“The first time Guillaume Geneste showed me his photographs, the ones to be used in this book, I saw immediately that they would not be like the pictures in albums that focus entirely on capturing the moving image of the idea of the family, but I did not imagine that they would carry the burning issue of family happiness to this point of incandescence, a topic so uncompromising that it brings both experienced photographers and naïve amateurs to the same dead end, stripping them of all technical and aesthetic skills and leaving them open to the risk of shameless sentimentality, which is so badly regarded in photography… It has taken him a long time to develop this practice, which until now has remained a private affair, so that now this collection of photographs can reveal the totally different things playing in them across time, and the acts through which he undermines and subverts the stereotypes of the genre, and express the simple joy of living together, a thing both delightful and scandalous. What we see is what family albums hardly ever feature, and there is no reticence here: moments of the most secret tenderness, nudity, the satisfaction of hugs and clasps, the nestling of babies’ bodies, flesh bound in joy, the ever new, ever stunning wonder of the everyday when shared with the beloved lady, babies that little by little – and so quickly – grow into children.
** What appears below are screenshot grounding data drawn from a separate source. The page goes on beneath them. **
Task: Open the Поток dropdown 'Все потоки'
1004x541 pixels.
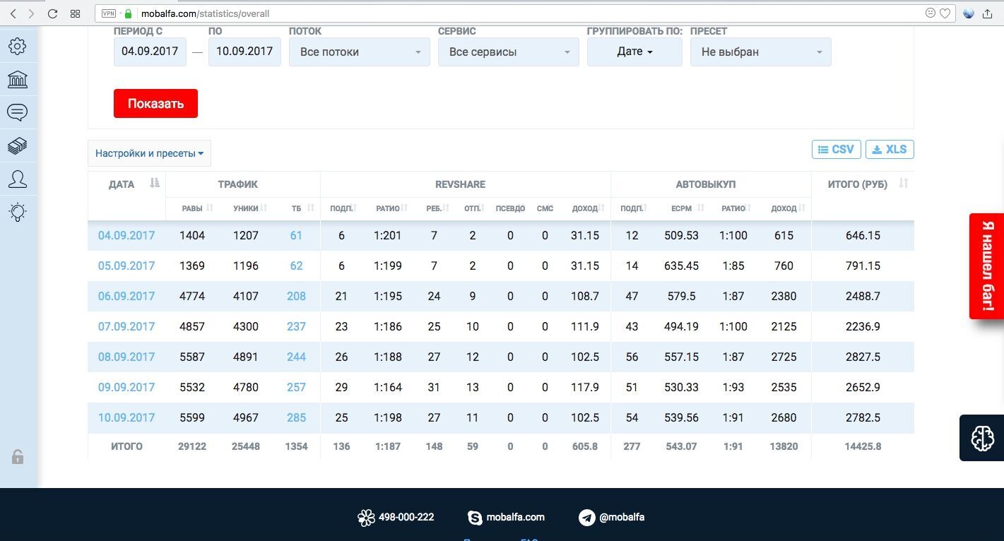Action: pos(359,52)
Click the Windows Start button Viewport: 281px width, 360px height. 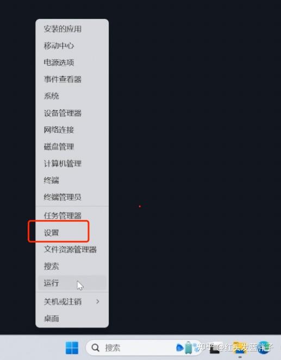click(x=72, y=348)
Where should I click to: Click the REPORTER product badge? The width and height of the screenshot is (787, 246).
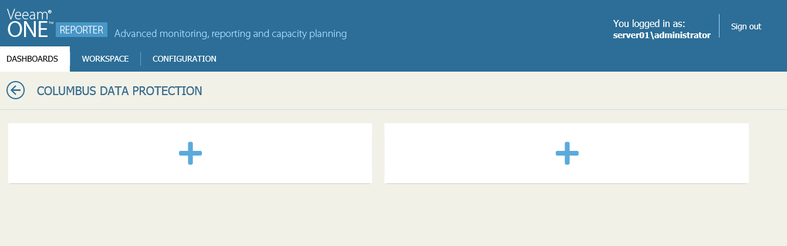82,30
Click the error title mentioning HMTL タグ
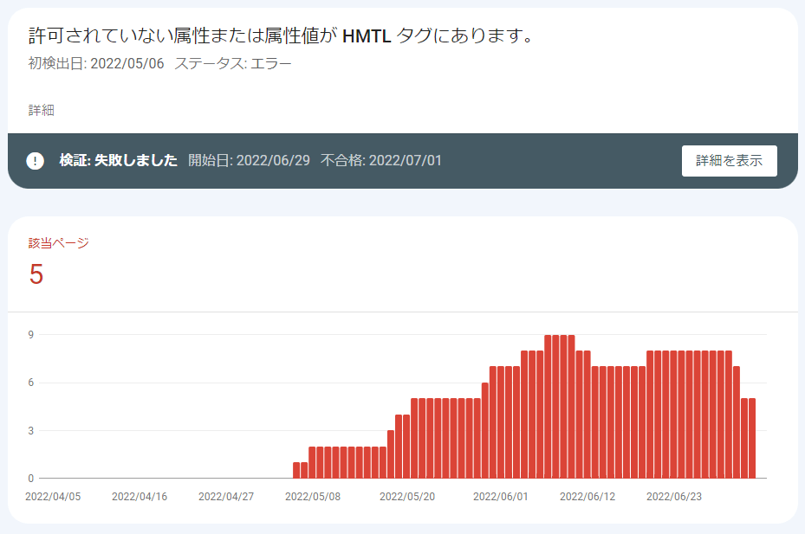This screenshot has height=534, width=805. [279, 35]
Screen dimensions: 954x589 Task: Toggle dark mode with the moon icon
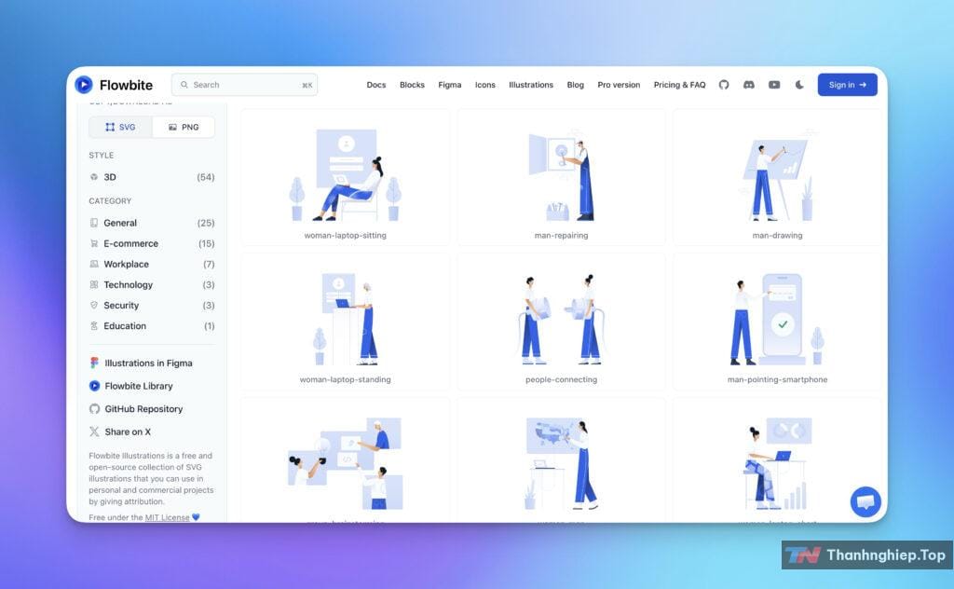798,85
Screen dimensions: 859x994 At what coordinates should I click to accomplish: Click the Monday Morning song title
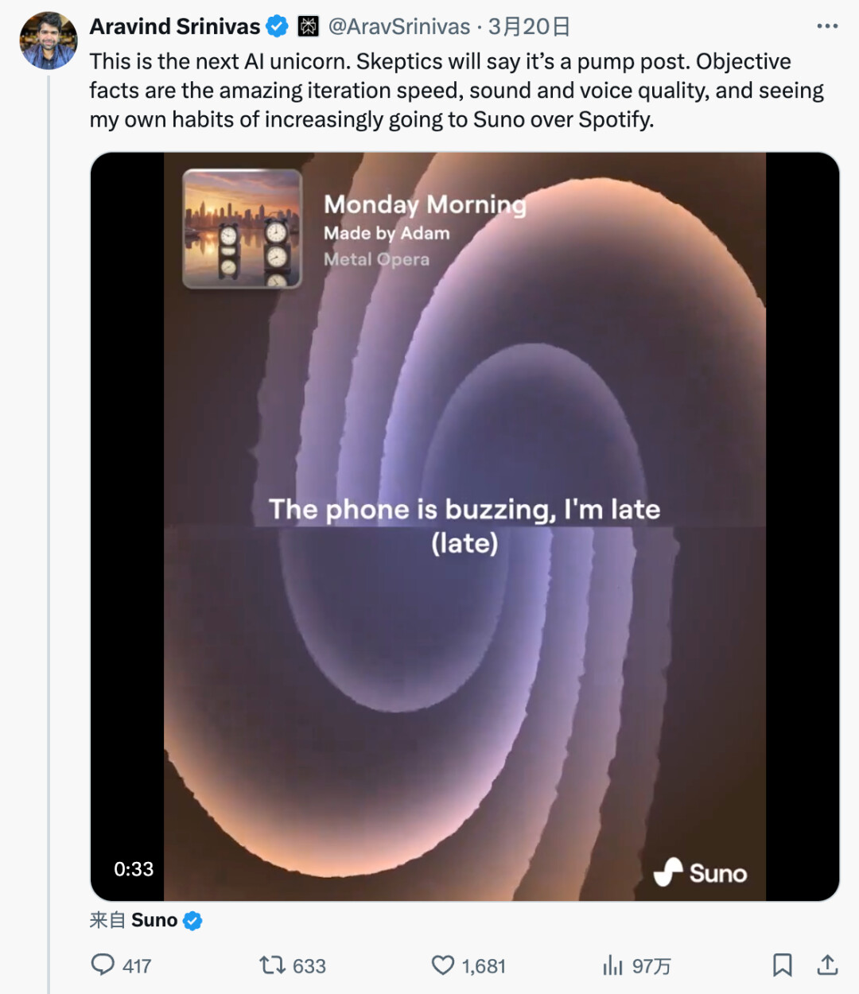[x=425, y=204]
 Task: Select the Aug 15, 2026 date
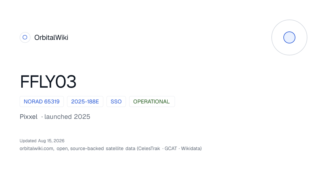coord(51,141)
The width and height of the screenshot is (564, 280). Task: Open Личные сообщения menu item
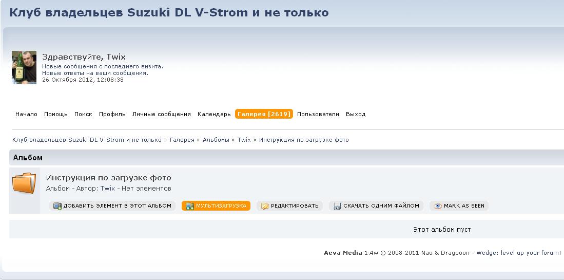[x=161, y=114]
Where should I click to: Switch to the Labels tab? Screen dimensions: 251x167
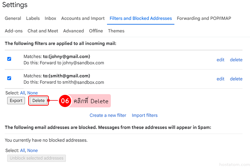[x=33, y=18]
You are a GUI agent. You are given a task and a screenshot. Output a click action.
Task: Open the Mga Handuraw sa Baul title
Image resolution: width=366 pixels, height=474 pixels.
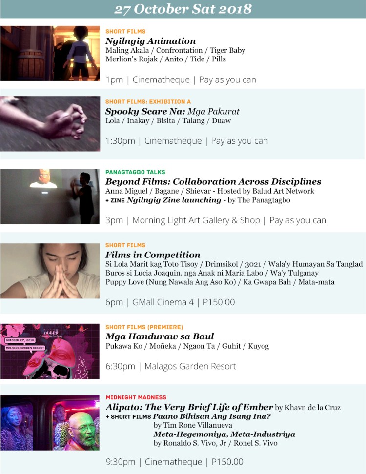160,336
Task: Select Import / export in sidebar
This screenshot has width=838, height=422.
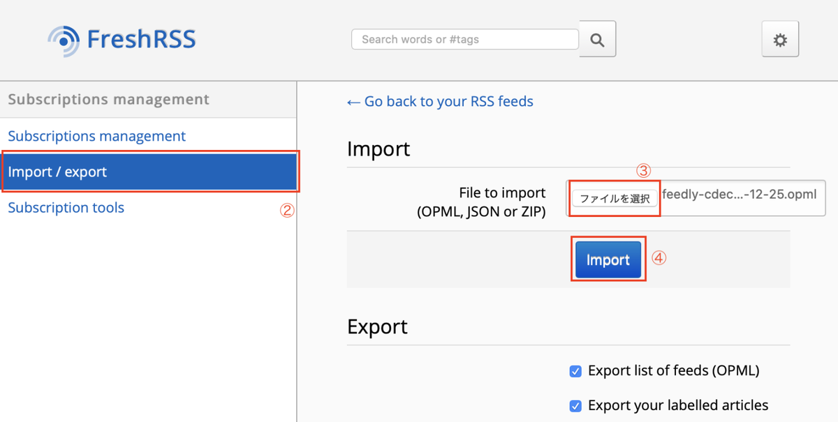Action: pyautogui.click(x=57, y=172)
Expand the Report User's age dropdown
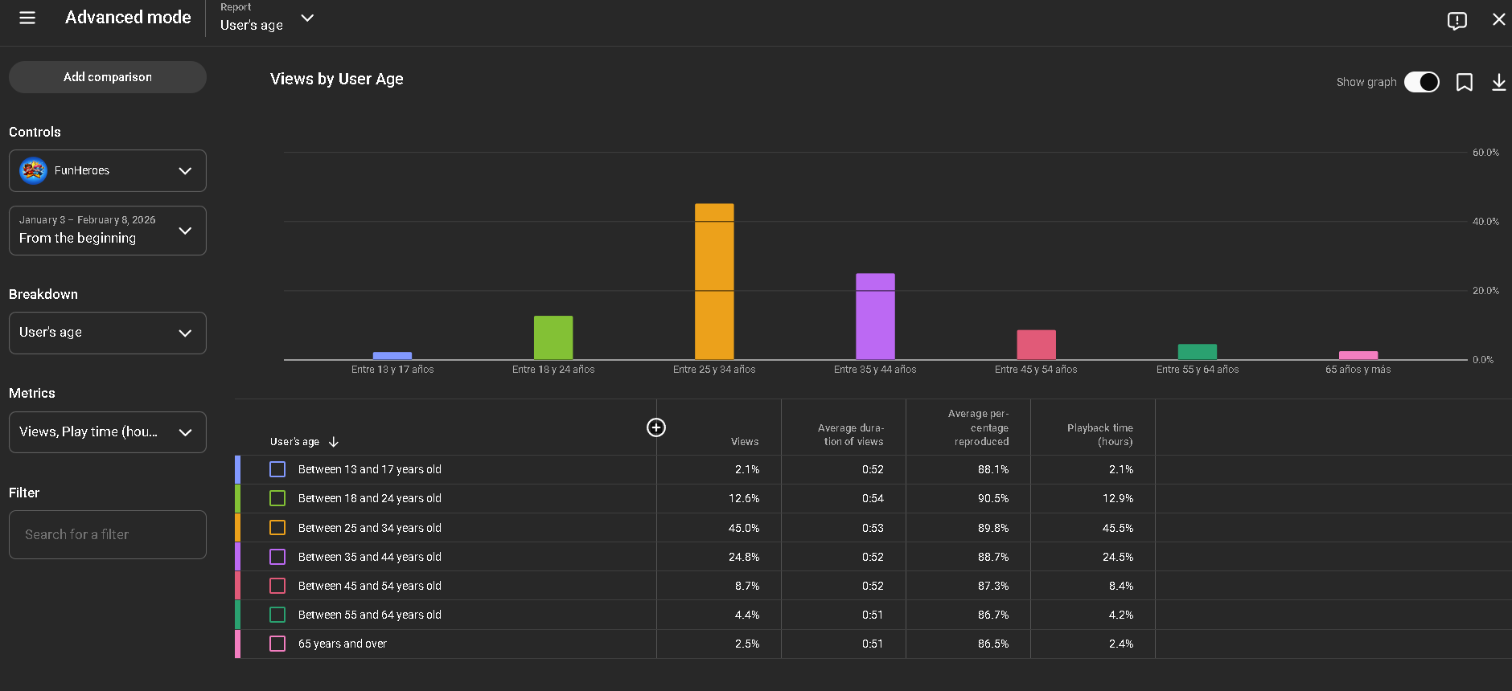1512x691 pixels. coord(306,18)
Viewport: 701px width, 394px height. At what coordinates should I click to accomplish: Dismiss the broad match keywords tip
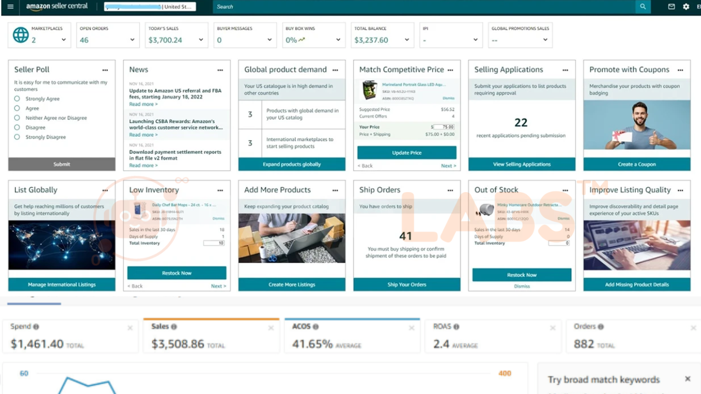click(687, 379)
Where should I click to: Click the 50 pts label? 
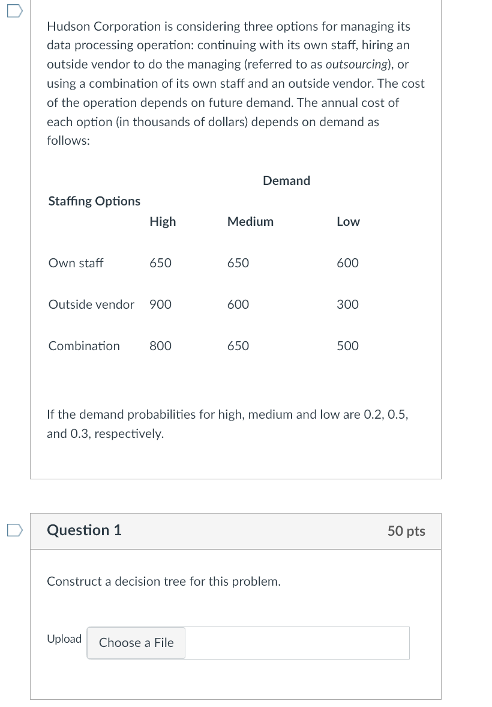pos(406,531)

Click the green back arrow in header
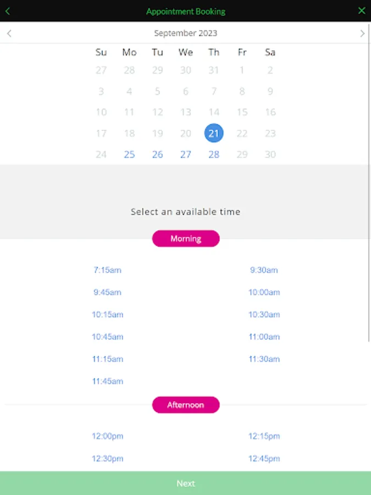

Everything that weaves together without the sound of passion in the bedroom, the kitchen, on the street, on the highway, on the beach; all familiar locations for family photographs that mark out family history. Here they are lifted to a transcendent height by the act of the artist, who is bewitched by the impossibility of his gaze at his loved ones and theirs back at him. All we actually see at first is the radiance of love and the classic reliance on the camera to capture, just for an instant, the imponderable moment of its advent.” […]
Guillaume Geneste
Auteur, Photographe
Guillaume Geneste is founder of the laboratory La Chambre Noire in Paris opened since 1996. He draws the images of many photographers authors and practices film and digital processes. In parallel with his activity as a shooter, he photographed his wife Colette and his two children Chloé and Gabriel as “family self-portraits” where he performed with them at their side.